Research Focus
My doctoral research at the University of Trento focuses on advancing multimodal AI systems, particularly in the areas of computer vision and natural language processing. Under the guidance of Professor Nicu Sebe, I am exploring innovative approaches to image generation, evaluation, and optimization.
Key Research Areas
-
Image Generation Evaluation: Developing comprehensive evaluation frameworks for generative models, including:
- ViCE (Visual Concept Evaluation): A novel framework that mimics human cognitive behavior to assess consistency between generated images and their corresponding prompts, combining Large Language Models (LLMs) and Visual Question Answering (VQA) in a unified pipeline.
- DICE (DIfference Coherence Estimator): A multimodal approach for detecting and evaluating instruction-guided image edits using Multimodal Large Language Models, with strong correlation to human judgment.
-
Diffusion Models Optimization: Creating methodologies to optimize resource consumption in diffusion models through early hallucination detection (HEaD).
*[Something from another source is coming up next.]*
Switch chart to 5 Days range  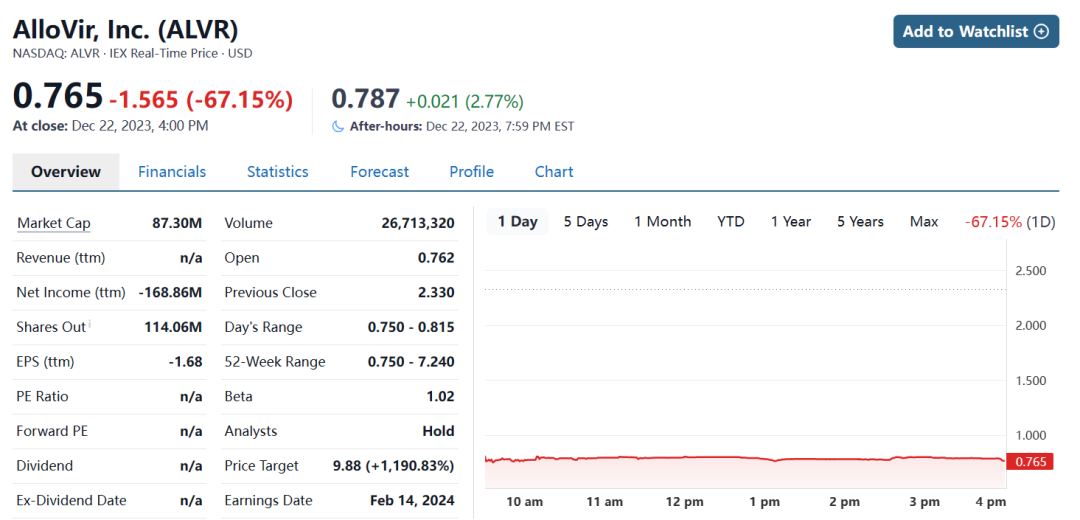(586, 222)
My research focuses on computational efficiency for complex generative tasks, reducing generation time while maintaining output quality.
-
Multimodal AI Systems: Investigating the integration of visual and textual information in AI systems to enhance performance and create more human-like evaluation metrics for generative models. This includes developing novel approaches for instruction-guided image editing evaluation and coherence assessment.
Publications
My PhD research has contributed to multiple publications in prestigious conferences, including papers at the ACM International Conference on Multimedia, the European Conference on Computer Vision Workshops, and the International Conference on Computer Vision (ICCV 2025), exploring topics in generative AI, multimodal evaluation methodologies, and instruction-guided image editing.